The new laws that come into effect in July 2023 include:

AB 2205, authored by Assemblymember Wendy Carrillo, requires health insurers and health plans that offer coverage through Covered California to report annually to the Department of Insurance and the Department of Managed Health Care the total amount of abortion funds. This new law will require transparency and disclosure from health carriers to regulators about the amount of special abortion premium payments being collected from policyholders and distributed as claims. As we review available options for paying for abortion services, this new law will help regulators and policymakers identify available funding to support abortion patients in California. Planned Parenthood California affiliates and the National Health Act Program were also co-sponsors of the measure.

AB 2043, authored by Assemblyman Reggie Jones-Sawyer Sr., requires all parole recovery agents, commonly known as “bounty hunters,” to be licensed by the Department of Insurance to ensure that claims appropriate education and training requirements are met prior to licensure and that all applicants successfully pass fingerprint-based background checks, obtain an appointment from a licensed parole agent or bail bondsman, and maintain a policy minimum liability insurance of $1 million so that injured consumers have an avenue to collect damages.

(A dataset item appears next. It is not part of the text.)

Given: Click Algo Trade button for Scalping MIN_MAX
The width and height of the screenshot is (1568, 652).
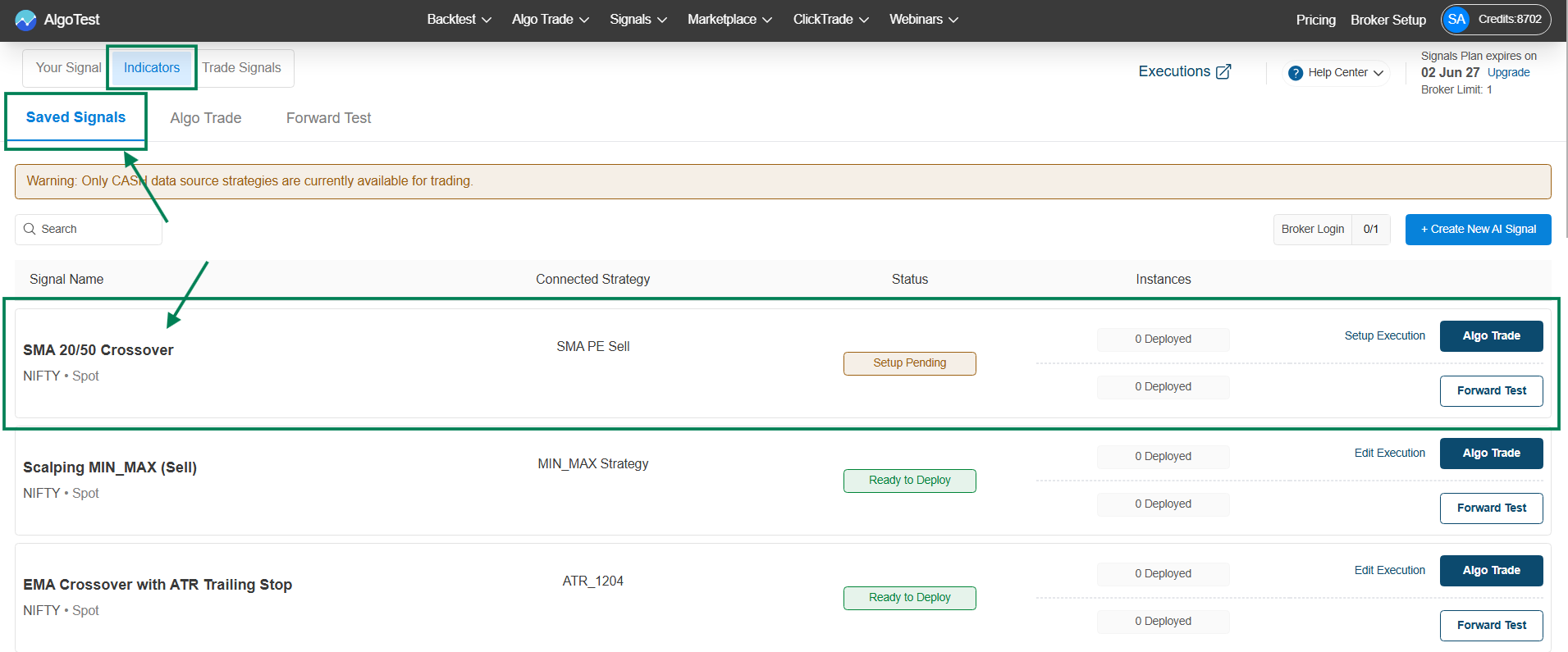Looking at the screenshot, I should coord(1491,454).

In addition to these new laws, in October, Commissioner Lara implemented the nation’s first fire safety regulation to help lower the cost of insurance for Californians at risk from wildfires, further protecting vulnerable consumers across the state. Commissioner Lara’s regulation is the first in the country to require insurance companies to offer discounts to consumers under the Wildfire Safer Framework created by the Department of Insurance in partnership with state emergency preparedness agencies.

The regulation is now state law and incorporated into the California Code of Regulations. Under the new regulation, insurance companies are required to make new rate registrations including fire safety discounts and comply with new transparency measures starting in April 2023.